[Opening Records provided section]

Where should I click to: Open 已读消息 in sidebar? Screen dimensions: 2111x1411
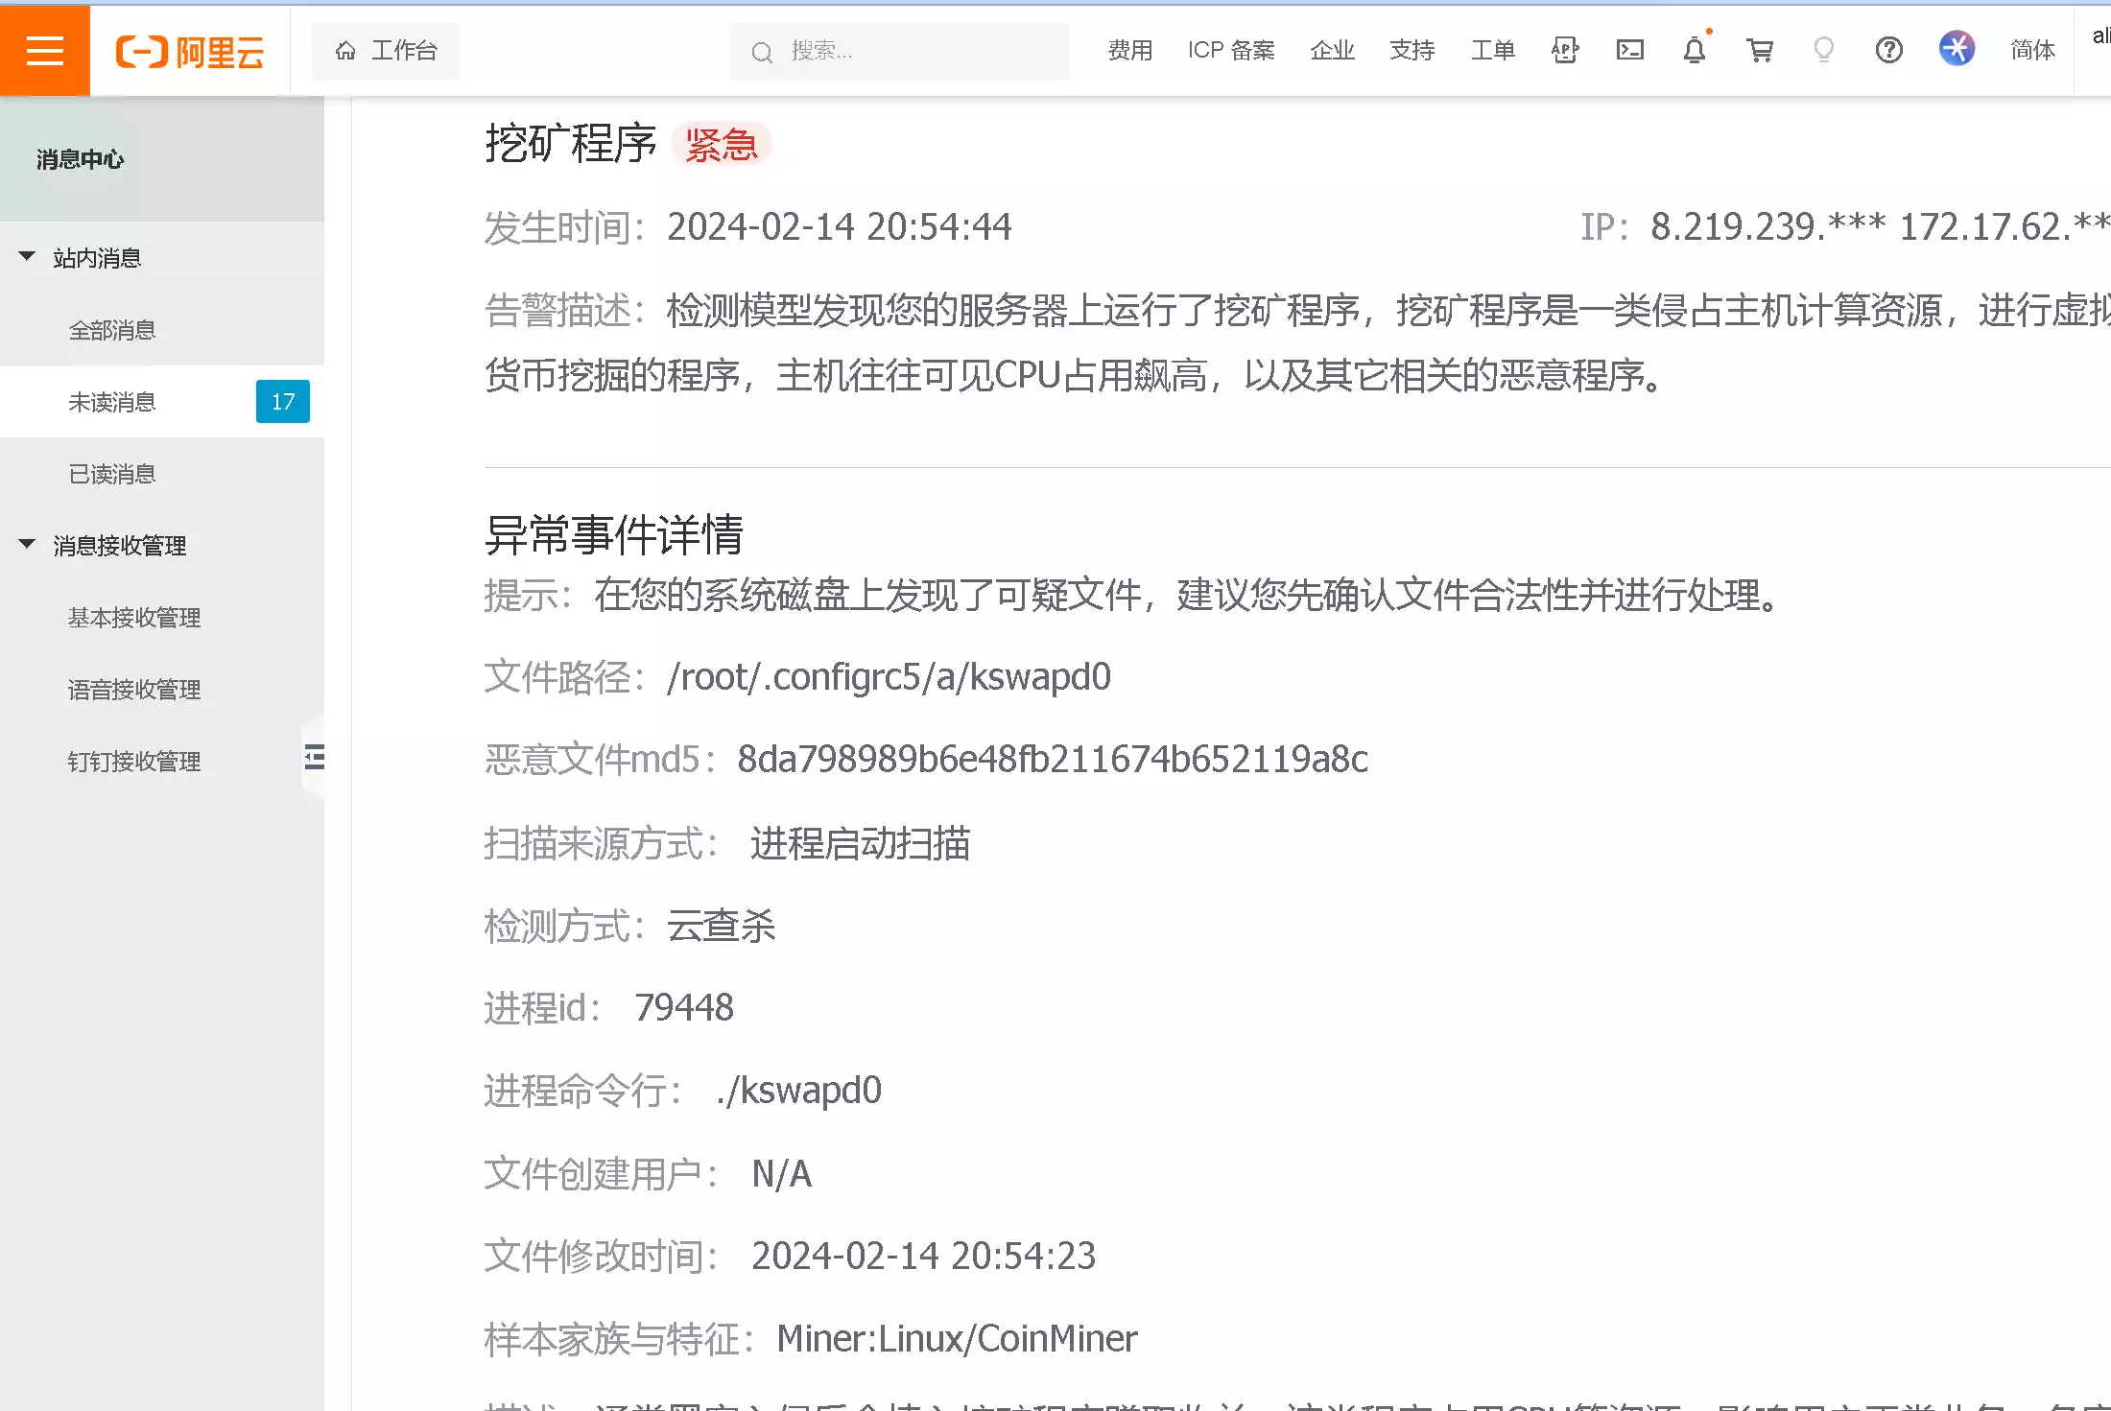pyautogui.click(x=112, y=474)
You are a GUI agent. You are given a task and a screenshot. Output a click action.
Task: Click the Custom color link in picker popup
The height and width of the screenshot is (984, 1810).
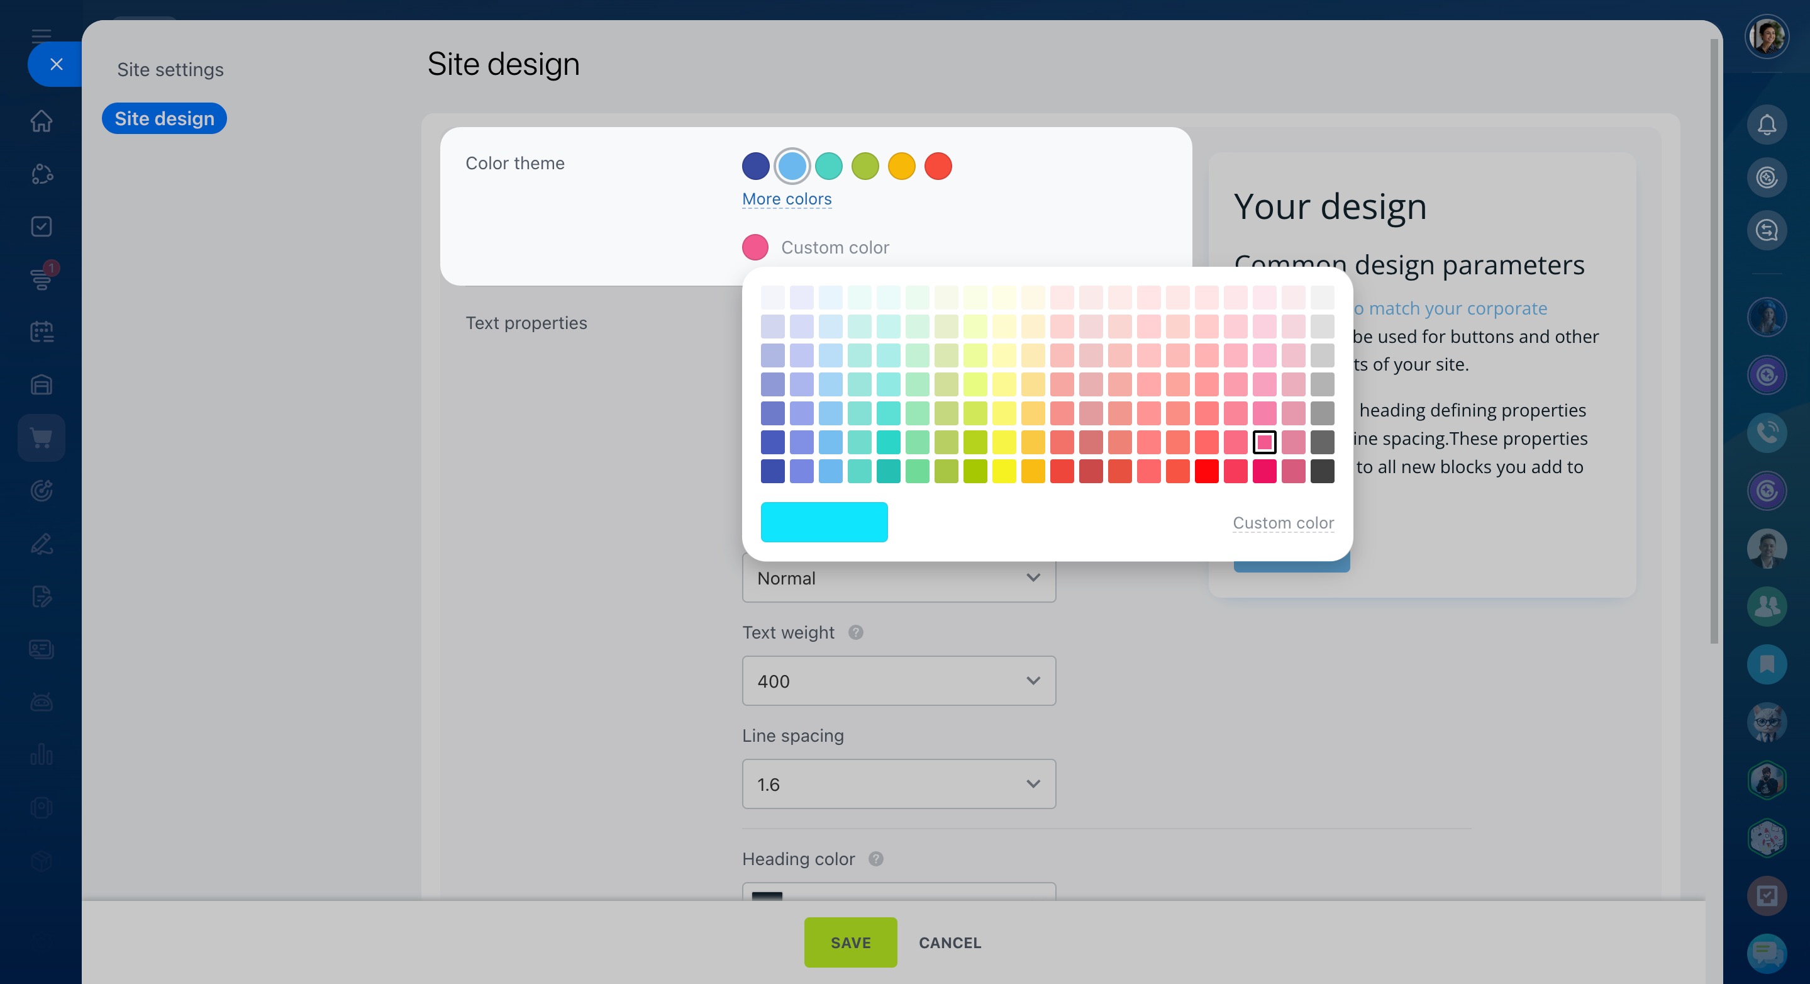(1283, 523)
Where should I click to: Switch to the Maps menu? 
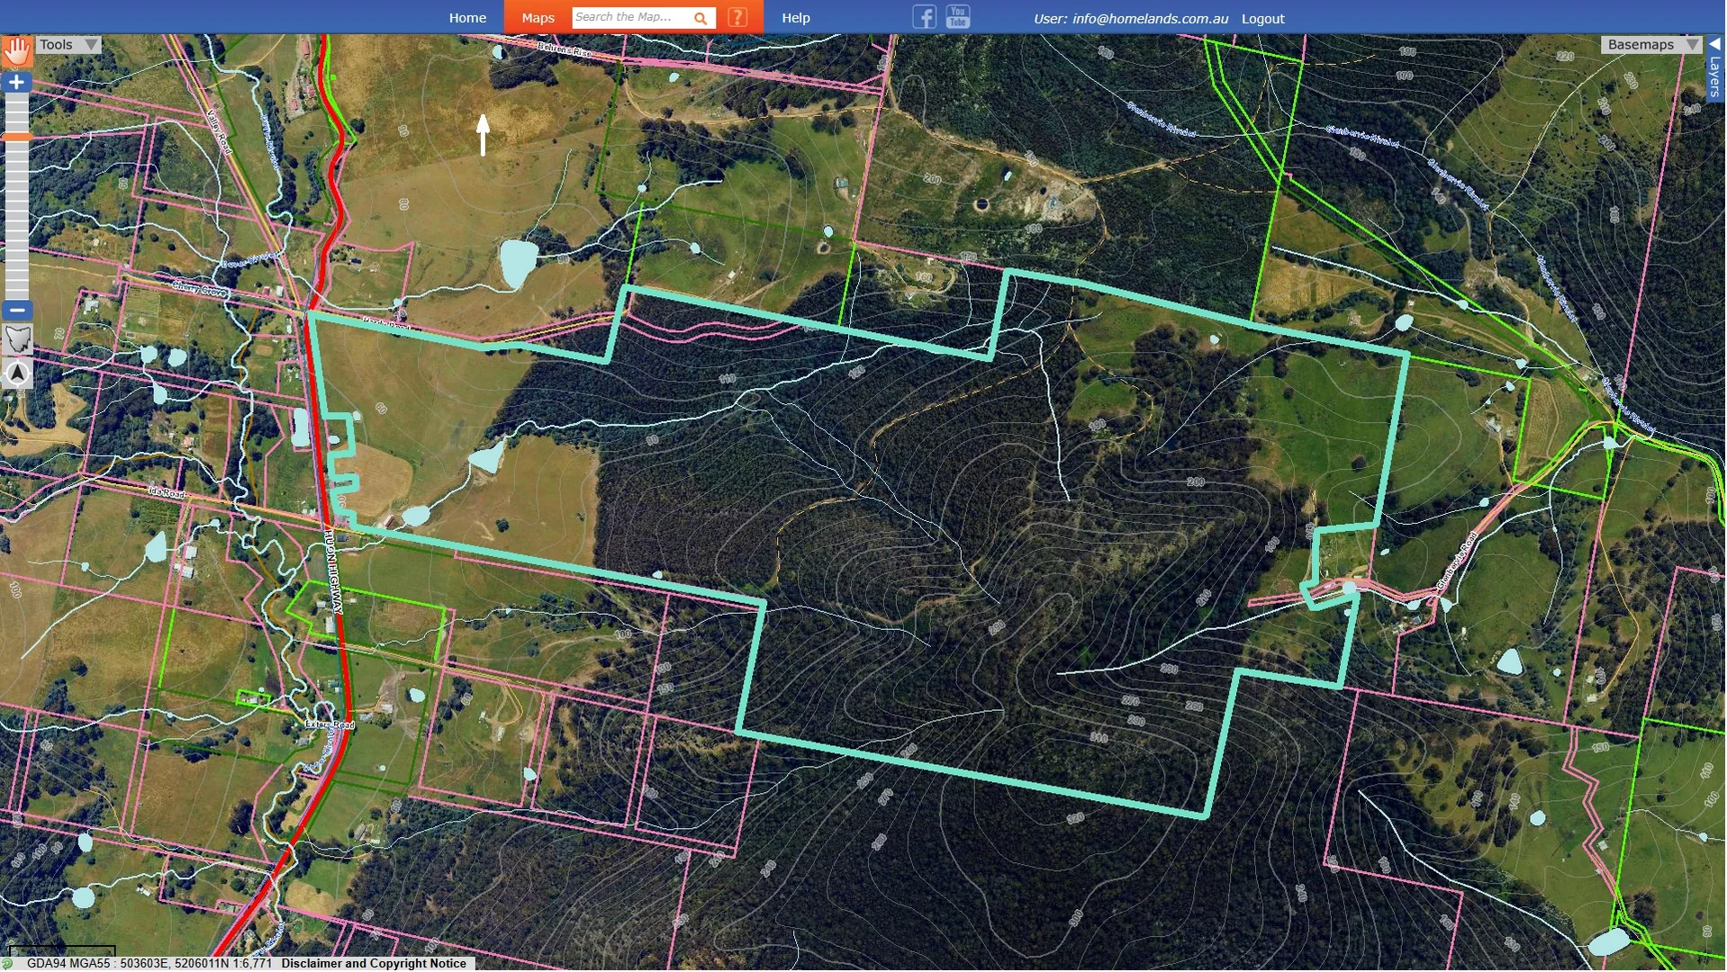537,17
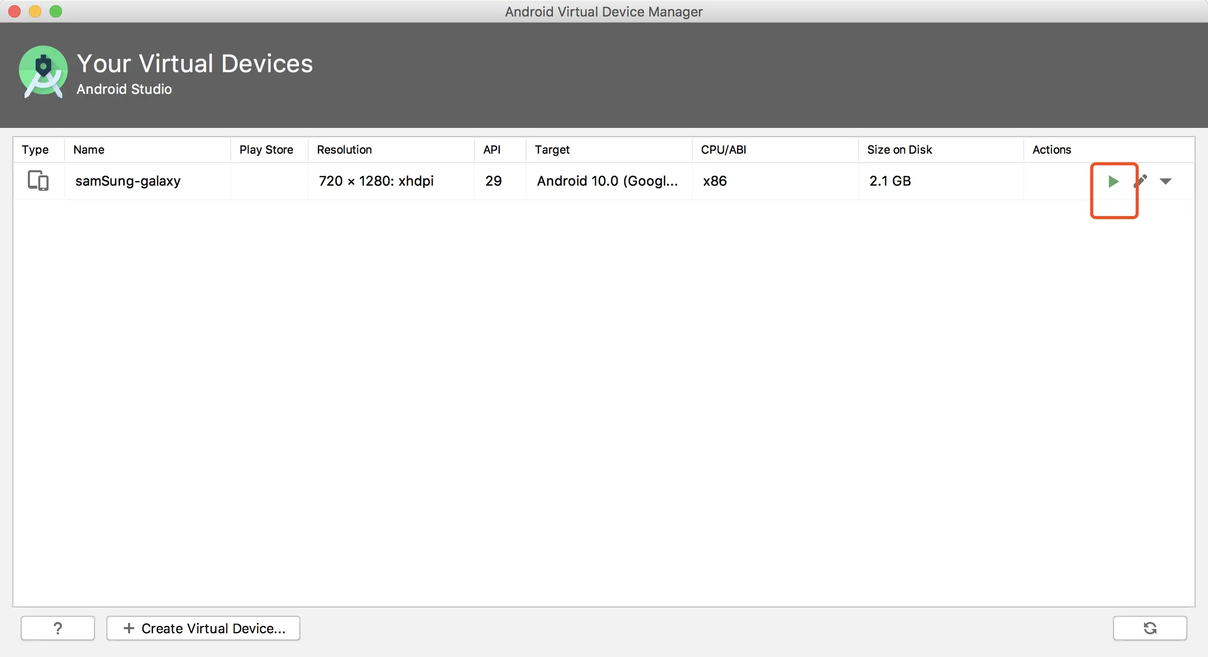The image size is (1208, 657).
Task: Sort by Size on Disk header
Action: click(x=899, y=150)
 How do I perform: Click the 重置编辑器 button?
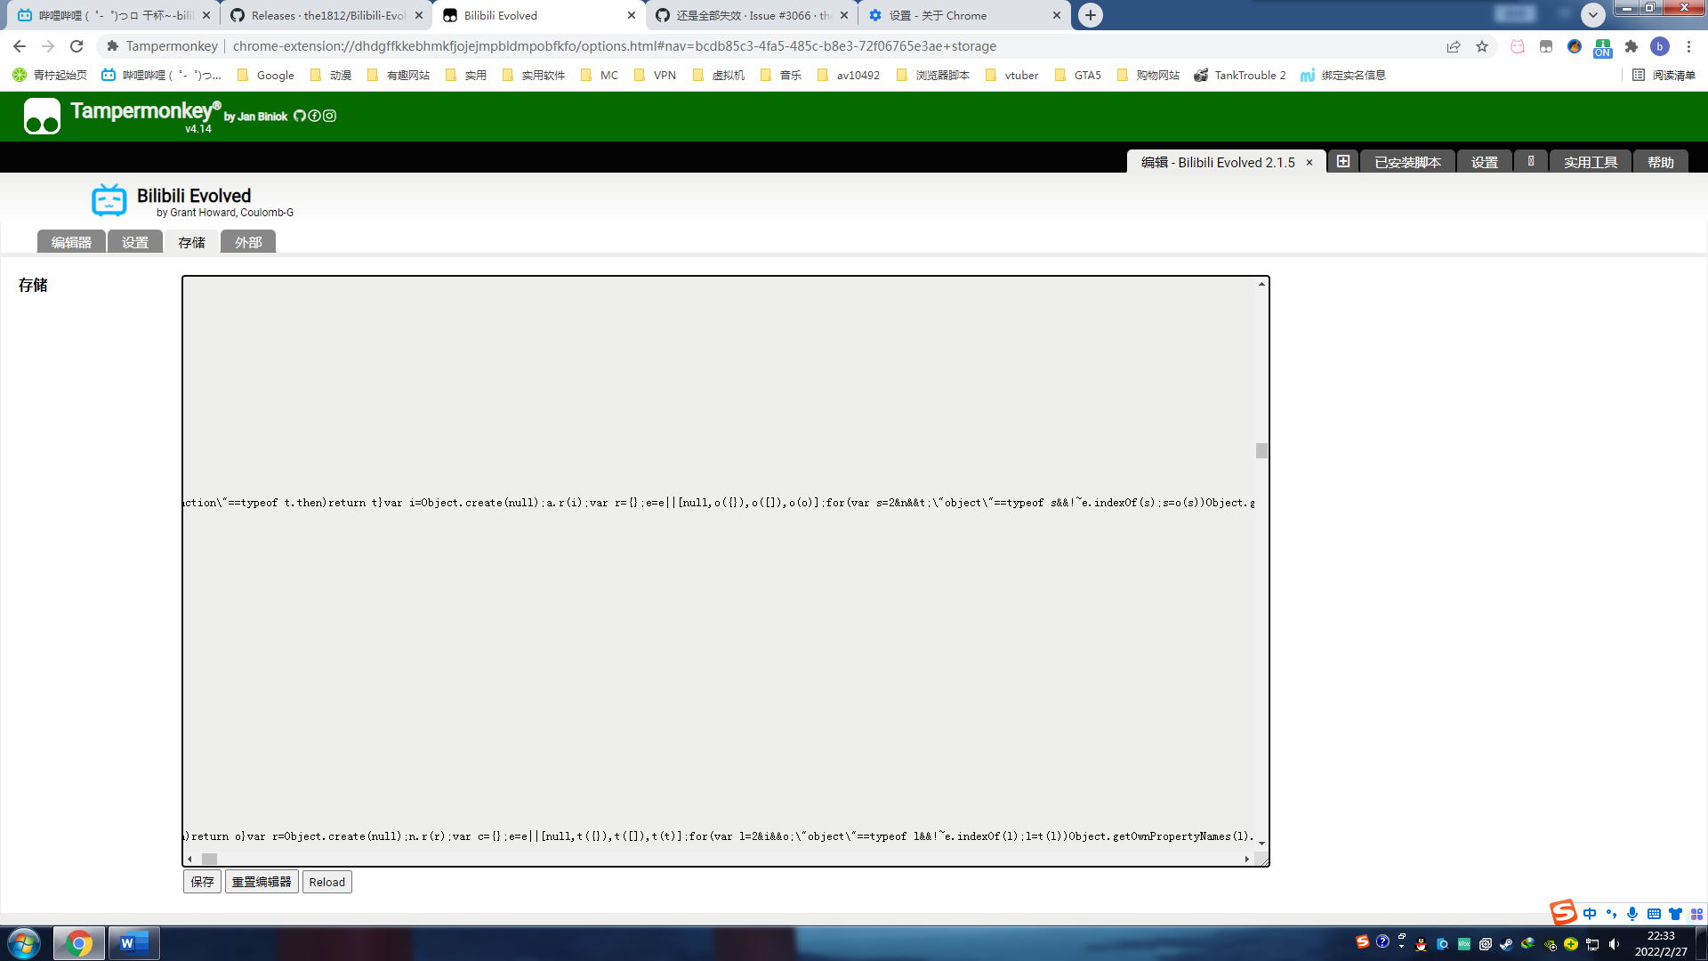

[Closing Records provided section]

Pictures are not part of the copy. Restate everything else in the listing word for word.

**Written answer**
Where should I click to: Open 已读消息 in sidebar? Screen dimensions: 2111x1411
pyautogui.click(x=112, y=474)
You are a GUI agent. You are given a task and a screenshot. Output a click action.
Task: Click the Custom color link in picker popup
The height and width of the screenshot is (984, 1810).
(1283, 523)
Where should I click to: Switch to the Maps menu? 
537,17
The image size is (1208, 657).
Task: Sort by Size on Disk header
Action: click(x=899, y=150)
 How do I perform: Click the 重置编辑器 button?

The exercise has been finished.